Items listed in a dataset
■ ■ ■ ■ ■ ■ ■

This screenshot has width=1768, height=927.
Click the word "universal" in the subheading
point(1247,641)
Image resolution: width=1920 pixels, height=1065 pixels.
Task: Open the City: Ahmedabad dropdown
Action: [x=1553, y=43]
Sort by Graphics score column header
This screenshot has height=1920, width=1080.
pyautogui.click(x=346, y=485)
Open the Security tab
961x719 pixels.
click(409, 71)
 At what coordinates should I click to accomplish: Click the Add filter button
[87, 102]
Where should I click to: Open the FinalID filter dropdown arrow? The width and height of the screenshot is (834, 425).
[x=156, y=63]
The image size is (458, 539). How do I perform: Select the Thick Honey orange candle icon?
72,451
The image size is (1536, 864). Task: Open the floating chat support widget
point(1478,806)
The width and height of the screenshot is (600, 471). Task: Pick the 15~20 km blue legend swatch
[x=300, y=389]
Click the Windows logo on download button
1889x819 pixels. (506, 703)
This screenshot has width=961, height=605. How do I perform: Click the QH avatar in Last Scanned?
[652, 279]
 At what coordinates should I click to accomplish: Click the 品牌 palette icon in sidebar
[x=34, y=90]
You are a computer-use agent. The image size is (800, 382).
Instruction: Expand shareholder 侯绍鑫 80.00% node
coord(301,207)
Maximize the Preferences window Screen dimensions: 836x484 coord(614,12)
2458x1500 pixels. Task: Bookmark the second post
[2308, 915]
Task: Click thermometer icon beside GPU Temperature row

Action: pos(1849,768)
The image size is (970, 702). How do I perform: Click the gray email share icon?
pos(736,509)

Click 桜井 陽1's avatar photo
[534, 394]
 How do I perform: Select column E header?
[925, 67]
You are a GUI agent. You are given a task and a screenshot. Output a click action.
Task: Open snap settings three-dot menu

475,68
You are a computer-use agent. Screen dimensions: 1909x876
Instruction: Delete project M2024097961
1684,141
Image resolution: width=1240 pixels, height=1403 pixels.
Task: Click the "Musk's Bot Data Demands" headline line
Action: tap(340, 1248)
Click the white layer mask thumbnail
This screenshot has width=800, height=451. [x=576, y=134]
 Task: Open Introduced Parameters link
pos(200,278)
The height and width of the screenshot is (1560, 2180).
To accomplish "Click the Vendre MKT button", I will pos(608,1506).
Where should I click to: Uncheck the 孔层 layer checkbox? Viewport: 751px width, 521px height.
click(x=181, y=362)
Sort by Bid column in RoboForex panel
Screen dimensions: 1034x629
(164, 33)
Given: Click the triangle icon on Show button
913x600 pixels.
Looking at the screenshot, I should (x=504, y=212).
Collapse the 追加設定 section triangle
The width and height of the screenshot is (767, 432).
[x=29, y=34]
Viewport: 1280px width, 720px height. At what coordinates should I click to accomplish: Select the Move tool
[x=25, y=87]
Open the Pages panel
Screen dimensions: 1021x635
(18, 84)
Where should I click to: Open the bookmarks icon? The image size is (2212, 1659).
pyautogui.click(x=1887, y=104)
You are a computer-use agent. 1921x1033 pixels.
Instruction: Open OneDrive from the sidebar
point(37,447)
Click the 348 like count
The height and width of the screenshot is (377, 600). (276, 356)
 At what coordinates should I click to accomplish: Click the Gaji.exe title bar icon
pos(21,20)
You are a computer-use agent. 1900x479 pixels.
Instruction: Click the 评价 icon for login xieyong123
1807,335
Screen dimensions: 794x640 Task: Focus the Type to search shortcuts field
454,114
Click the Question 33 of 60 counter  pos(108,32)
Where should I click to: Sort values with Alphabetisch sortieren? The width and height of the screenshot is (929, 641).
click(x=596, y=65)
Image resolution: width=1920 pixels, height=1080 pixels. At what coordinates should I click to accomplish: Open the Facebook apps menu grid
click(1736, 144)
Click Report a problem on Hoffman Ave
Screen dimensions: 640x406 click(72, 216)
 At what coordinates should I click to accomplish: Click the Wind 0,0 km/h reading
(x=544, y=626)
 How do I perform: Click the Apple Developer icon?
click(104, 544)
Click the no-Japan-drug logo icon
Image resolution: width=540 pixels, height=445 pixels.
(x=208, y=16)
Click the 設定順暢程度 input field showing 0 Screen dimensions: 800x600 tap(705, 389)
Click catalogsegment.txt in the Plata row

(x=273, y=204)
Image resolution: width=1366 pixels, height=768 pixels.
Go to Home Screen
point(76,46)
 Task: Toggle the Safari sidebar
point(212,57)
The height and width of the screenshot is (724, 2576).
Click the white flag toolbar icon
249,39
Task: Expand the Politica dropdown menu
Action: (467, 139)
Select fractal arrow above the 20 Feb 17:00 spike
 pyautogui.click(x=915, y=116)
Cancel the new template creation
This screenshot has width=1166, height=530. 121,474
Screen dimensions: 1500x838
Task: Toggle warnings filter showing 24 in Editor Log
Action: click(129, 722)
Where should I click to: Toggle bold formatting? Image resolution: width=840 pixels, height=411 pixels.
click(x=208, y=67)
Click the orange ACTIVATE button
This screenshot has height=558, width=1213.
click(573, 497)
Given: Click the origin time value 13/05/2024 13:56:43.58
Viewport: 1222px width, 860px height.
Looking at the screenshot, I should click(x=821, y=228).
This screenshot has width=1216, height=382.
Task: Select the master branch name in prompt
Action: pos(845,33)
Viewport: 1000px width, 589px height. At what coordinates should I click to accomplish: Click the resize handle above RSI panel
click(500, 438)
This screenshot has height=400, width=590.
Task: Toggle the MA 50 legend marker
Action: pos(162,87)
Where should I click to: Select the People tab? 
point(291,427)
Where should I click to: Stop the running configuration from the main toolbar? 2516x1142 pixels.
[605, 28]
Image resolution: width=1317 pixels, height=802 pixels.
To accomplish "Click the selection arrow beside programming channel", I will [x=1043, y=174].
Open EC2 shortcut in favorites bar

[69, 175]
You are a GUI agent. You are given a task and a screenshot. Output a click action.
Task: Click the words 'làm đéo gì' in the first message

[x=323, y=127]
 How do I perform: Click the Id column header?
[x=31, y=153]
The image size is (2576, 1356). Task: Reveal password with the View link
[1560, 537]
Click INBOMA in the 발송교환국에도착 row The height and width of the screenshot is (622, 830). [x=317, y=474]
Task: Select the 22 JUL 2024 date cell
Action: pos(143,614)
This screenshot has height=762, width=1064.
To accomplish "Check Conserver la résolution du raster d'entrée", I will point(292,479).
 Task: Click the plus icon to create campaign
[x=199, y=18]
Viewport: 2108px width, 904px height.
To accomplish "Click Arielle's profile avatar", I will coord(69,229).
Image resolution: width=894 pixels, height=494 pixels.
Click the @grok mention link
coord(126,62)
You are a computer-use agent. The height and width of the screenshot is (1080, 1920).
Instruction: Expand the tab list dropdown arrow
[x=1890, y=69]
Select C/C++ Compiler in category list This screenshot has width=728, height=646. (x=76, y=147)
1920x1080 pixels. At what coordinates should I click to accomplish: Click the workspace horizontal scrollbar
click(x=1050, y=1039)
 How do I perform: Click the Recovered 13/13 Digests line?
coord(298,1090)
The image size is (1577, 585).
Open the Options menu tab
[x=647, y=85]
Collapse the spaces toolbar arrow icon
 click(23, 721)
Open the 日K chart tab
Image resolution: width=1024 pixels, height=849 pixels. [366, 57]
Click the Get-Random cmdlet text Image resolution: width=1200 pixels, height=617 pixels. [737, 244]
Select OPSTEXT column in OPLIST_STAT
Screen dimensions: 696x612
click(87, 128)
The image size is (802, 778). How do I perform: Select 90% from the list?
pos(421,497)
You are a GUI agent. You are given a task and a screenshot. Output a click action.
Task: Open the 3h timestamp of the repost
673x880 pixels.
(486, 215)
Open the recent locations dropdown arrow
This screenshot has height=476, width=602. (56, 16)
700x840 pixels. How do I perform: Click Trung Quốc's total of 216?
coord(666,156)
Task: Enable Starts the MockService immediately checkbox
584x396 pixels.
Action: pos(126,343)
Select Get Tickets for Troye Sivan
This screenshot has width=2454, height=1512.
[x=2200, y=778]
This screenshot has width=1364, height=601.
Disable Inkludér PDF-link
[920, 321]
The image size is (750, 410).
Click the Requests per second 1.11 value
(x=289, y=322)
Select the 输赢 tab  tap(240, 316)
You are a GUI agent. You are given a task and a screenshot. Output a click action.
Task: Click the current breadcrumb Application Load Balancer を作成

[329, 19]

■ ■ ■ ■ ■ ■ ■

Problem to solve ▸ Pick out every line in the rows above that contains the word "triangle", treating uppercase and lowercase as different.

Output below ▸
Given: Click the triangle icon on Show button
Collapse the 追加設定 section triangle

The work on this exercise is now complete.